Oops it seems I can't remember how to post a picture.

It's still feeling very surreal that he's gone. This morning when I got up I found Lopsy limp and unable to stand up properly. He wasn't alert or eating so I knew something was really wrong. I took him to the vet and she thought he might have had meningitis or a stroke because it seemed like something neurological. He wasn't responding at all, he had no reflexes. I felt like there was no hope for him so I had to make the hard decision to have him put down. I held him for a bit and he made some [horrible] squeaking noises. The gave him to the vet and she took him away and he passed away quietly in the other room before she put him to sleep.

I feel sad to walk past the hallway and he's not there.
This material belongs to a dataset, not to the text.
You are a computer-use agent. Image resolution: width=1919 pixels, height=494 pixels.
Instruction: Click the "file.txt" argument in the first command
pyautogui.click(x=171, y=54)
He was a very sweet bunny. I'm just trying to focus on the positive that he's not suffering.


----------



## SOOOSKA (Apr 20, 2011)

Oh Crystal, I'm so sorry.

Binky Free at the Rainbow Bridge :rainbow:Sweet Lopsy.

Susan


----------



## Nela (Apr 20, 2011)

I'm sorry to hear Crystal


----------



## Nancy McClelland (Apr 20, 2011)

We're so sorry for you loss Crystal. It always leaves such a big hole in your heart and even under the best of circumstances it's never easy having to say goodbye to such a sweet friend. Rest in peace little man and binky free.


----------



## Bluesmaven (Apr 20, 2011)

so sorry for your loss


----------



## crystal (Apr 21, 2011)

Thanks everyone for your comments. I'm sad at times but trying to focus on how happy he was. Trying to forget how unwell he was at the very end. 

I came home from the vet yesterday and had about an hour to get ready for a job interview which was far from ideal. But I got a call today offering me the job so I'm pleased about that.

I am amused in a way, it might be my weird sense of humour but Lopsy was a disabled rabbit and the job is a disability employment support worker job... I find it ironically amusing or something. When I got to the interview I said straight up that I had a hard morning because my rabbit died and they were understanding. I didn't say that he was a disabled rabbit, I think I will tell them that on my first day haha


----------



## jcl_24 (Apr 21, 2011)

I'm sorry for your loss of Lopsy :0(.

Kudos to you for being able to manage to attend the interview and "Wow" on the result. 

Perhaps Lopsy will see you helping the people there and there will be big bunny approval from his spirit.

Jo x


----------



## Wabbitdad12 (May 1, 2011)

Just reading this now, I am so sorry for your loss.


----------



## buns2luv (May 1, 2011)

So sorry for the loss of your boy!! ray:


----------